Much of my personal study since working at Mercury Markets has centered on the way human reasoning fails; driven on by the blatant manifestations of confirmation bias and the narrative bias I saw on display there.
The latest in a long line of books that I have investigated in Predictably Irrational by Dan Areily. While I am only into the second chapter, there is an example in there of pure irrational behavior that resonates with me and I think is likely to resonate with everyone else who reads this. We will try to justify it in our heads, but from a purely economic perspective the behavior is inexplicable. This is not his example exactly.
Imagine you are at a store; you are buying a blender (or some other moderately priced item) and the price tag is $50. Now suppose you are at the register when someone tells you that the same item is available at another branch of the same store for $25 and that they have the item in stock. Traveling to the other branch will take about a half hour. Would you run to the other store? While most of us would agree that the circumstances would to some extent dictate their likelihood to pop cross town, I think most would admit that they would be tempted.

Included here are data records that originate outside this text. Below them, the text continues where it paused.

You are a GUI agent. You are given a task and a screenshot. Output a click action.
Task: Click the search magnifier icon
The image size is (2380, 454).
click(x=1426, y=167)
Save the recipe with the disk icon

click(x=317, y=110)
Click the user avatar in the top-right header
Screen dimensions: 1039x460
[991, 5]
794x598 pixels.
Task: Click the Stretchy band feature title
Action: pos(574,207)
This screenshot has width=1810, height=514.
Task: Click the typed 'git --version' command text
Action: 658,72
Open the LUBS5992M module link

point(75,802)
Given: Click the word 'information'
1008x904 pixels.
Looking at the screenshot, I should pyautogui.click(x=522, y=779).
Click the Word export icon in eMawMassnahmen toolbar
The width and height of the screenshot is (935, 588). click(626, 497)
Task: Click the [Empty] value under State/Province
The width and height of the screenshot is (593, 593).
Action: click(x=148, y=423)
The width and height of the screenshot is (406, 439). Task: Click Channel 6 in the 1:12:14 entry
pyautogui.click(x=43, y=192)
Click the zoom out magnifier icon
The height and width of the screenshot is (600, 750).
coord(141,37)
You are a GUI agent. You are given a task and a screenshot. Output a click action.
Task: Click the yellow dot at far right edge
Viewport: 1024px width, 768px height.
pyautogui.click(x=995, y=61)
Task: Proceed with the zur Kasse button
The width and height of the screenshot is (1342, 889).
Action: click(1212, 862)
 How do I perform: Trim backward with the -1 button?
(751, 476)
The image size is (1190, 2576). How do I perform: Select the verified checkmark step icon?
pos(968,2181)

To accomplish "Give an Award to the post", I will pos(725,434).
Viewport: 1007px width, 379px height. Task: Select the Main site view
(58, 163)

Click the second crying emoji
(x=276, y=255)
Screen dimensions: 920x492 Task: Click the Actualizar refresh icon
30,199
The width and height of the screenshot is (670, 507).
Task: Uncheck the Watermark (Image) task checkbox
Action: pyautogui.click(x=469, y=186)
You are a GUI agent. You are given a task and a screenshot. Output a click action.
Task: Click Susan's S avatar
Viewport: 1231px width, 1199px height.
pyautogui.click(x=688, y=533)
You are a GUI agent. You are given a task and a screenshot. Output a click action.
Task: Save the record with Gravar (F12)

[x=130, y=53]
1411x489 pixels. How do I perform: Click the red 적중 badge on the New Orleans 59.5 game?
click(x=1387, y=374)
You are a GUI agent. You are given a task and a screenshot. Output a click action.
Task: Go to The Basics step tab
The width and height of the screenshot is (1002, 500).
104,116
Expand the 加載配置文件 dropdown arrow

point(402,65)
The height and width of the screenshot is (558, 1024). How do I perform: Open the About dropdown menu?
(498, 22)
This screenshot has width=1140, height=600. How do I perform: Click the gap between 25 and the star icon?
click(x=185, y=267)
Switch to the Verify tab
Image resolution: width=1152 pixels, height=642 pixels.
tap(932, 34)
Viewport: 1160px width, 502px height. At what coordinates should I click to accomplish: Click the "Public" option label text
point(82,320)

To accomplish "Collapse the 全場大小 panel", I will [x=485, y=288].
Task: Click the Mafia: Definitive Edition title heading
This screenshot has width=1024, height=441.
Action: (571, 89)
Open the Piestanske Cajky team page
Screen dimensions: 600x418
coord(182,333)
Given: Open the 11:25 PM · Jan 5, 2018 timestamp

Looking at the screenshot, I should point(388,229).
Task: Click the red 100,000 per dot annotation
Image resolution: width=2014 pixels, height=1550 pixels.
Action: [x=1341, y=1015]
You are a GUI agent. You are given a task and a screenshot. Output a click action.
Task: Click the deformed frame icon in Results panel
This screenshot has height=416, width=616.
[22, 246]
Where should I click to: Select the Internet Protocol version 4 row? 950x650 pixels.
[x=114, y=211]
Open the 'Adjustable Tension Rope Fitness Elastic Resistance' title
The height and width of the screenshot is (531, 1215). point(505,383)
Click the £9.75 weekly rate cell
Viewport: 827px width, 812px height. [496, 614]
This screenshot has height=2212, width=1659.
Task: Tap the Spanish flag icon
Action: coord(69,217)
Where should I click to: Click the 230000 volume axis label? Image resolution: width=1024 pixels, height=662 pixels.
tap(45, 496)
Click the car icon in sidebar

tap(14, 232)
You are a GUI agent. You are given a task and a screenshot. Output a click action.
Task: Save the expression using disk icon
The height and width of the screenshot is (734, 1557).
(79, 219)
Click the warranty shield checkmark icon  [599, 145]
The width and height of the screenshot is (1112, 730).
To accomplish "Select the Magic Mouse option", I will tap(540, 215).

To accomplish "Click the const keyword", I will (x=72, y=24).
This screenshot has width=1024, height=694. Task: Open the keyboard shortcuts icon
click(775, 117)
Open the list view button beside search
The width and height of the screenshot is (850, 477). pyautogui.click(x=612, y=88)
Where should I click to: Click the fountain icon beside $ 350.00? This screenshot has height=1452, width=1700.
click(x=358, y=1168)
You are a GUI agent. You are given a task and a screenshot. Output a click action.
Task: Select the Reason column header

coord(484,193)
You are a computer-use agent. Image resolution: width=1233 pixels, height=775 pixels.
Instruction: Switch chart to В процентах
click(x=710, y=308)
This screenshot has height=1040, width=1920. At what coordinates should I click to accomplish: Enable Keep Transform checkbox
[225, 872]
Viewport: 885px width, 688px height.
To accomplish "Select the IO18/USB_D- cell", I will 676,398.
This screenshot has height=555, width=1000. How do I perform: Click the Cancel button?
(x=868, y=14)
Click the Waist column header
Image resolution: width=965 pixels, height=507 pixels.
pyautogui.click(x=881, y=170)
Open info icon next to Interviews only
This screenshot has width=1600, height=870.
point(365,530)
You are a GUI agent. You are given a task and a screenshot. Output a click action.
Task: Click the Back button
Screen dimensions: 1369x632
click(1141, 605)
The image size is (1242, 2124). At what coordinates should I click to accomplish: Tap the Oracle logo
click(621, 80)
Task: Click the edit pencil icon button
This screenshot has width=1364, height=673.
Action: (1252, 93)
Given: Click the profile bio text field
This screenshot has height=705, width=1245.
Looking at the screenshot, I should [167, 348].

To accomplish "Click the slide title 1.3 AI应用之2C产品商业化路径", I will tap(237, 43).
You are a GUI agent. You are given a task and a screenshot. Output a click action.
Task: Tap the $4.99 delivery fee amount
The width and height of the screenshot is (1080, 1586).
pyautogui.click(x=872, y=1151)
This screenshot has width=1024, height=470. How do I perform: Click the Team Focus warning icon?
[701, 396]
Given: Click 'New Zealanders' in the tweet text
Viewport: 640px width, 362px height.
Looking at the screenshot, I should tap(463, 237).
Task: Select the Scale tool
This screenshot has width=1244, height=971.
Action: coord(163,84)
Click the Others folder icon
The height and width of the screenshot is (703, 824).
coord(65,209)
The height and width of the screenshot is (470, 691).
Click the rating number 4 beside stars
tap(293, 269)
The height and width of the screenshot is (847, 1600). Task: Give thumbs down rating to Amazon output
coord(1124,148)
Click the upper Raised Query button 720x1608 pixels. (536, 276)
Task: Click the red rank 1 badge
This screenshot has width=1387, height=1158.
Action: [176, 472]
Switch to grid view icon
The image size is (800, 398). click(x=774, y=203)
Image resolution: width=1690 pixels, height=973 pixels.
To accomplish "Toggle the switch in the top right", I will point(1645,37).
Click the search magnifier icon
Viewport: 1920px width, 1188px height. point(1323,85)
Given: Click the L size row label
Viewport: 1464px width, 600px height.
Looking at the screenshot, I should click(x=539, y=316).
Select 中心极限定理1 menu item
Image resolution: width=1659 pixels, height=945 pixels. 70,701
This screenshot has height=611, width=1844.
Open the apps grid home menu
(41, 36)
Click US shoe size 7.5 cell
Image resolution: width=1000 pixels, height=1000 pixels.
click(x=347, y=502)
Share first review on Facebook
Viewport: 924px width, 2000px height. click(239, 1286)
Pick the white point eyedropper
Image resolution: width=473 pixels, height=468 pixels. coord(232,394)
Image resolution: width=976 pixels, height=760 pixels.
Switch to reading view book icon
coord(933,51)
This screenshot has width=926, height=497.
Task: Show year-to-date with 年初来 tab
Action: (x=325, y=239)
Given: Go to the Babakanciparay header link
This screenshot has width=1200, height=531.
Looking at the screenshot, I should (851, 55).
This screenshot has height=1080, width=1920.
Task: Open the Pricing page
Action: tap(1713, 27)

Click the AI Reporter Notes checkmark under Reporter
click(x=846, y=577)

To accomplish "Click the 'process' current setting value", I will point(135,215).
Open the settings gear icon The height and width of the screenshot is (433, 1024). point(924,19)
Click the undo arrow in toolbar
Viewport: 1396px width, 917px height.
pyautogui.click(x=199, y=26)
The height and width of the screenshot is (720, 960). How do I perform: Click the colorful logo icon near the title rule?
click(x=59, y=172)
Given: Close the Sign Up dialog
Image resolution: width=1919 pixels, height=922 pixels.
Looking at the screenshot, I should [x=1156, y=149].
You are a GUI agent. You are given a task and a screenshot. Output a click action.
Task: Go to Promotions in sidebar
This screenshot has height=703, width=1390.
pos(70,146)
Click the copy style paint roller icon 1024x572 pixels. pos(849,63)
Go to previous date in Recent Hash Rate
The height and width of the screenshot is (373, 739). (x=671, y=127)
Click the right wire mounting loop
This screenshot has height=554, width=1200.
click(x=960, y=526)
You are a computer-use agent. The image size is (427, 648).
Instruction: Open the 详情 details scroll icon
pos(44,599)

Now lets assume you are buying a new leather sofa. It's going to cost you $3000. As you prepare to pay, the clerk tells you that another branch of the same store has the same sofa, in stock, for $2975. Traveling to the other branch will take about a half hour. Would you run to the other store? Here I believe most people would admit that they are less tempted to make the trip, I know I would be unlikely to bother.
So whats going on here? It would seem that our time doesn't have a fixed value. In one scenario we would be sorely tempted to blow a half-hour to save $25 and in the other it doesn't seem worth the effort. While the tradeoff is precisely the same we seem to be driven to look at the problem to some extent as proportional. In one case we are saving fifty percent and in the other we are saving about eight tenths of a percent; one feels worth it and the other does not.
I am of the opinion that Homo economicus is no more than a branch of Eoanthropus dawsoni; hacked together to serve an agenda.